A step beyond earlier legislation

Roem said this year’s proposal is an extension of a 2020 bill she successfully carried that required divisions to apply to enroll any schools in CEP that qualified for it.

Generally, Roem said school breakfasts in Virginia cost $34 million per year, while lunches cost $138 million.

During a Jan. 11 hearing on her newest proposal, Roem said that because of the 2020 legislation, 44 schools in Prince William County, which lies in her district, have zero school meal debt compared to more than 50 schools that just enrolled in the CEP this year and had together collected $291,256 of school meal debt in the first semester of the prior year.

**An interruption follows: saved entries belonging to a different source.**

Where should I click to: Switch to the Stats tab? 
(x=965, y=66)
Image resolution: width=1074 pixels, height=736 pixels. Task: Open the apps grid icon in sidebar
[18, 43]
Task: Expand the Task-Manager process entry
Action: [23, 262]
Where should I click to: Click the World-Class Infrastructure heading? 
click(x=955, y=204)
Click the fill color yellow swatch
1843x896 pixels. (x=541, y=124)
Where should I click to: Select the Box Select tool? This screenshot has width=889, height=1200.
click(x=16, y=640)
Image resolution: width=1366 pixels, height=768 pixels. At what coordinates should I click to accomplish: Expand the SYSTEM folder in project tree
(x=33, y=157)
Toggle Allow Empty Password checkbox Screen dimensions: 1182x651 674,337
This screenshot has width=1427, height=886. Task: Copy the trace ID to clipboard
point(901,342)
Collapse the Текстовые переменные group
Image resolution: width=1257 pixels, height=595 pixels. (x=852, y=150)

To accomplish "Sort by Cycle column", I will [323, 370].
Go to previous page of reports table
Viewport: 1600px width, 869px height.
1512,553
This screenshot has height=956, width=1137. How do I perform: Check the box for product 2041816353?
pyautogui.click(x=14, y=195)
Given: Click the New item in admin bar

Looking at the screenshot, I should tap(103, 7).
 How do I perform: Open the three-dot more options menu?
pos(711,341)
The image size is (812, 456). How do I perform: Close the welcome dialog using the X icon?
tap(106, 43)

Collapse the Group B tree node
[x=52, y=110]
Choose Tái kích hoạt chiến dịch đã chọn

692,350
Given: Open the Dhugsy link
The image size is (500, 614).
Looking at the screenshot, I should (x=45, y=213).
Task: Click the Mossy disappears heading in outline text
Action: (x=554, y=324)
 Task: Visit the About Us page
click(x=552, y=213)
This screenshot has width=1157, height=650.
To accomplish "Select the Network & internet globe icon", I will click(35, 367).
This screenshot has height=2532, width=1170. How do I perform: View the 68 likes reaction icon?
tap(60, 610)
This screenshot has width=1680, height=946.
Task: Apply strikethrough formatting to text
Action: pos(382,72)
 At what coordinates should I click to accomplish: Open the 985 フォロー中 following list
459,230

“Not every single student who attends a CEP school can’t afford their own breakfast and lunch,” Roem said. “A lot of them come from families that can, but most of the students … have enough insecurity at home financially that they need help, and collectively, we’ve decided it’s in our interest, it’s in the student’s interest and it’s the parent’s interest to make sure that we are taking care of everyone at the school.”

Adelle Settle, founder of nonprofit Settle the Debt, which raised roughly $250,000 last year to pay down the lunch debt for students in Prince William County, said she often hears from parents “who earn just over the threshold to receive free or reduced meals for their students, but they’re still struggling and they need help to pay for those school meals.”

Meal debt, Roem also said, is “money that could’ve gone into other areas such as a classroom or computer lab.”

“And frankly, if the federal government isn’t going to do its job, as far as I’m concerned, of fully funding universal free school meals for all, then we’ve got to step in and take care of our student constituents,” she said.

The bill now goes to the Senate Finance and Appropriations Committee for consideration.

Addressing food insecurity in higher education

Roem is also carrying Senate Bill 318, which would create a grant program to address food insecurity among students at public colleges or universities in Virginia.

The bill is also heading to Senate Finance and Appropriations.

“With college enrollment still lower than it was pre-pandemic, addressing food insecurity can help students afford tuition and housing so they can stay in school and graduate on time,” she said.

Under the program, public institutions could apply for grants to address food insecurity.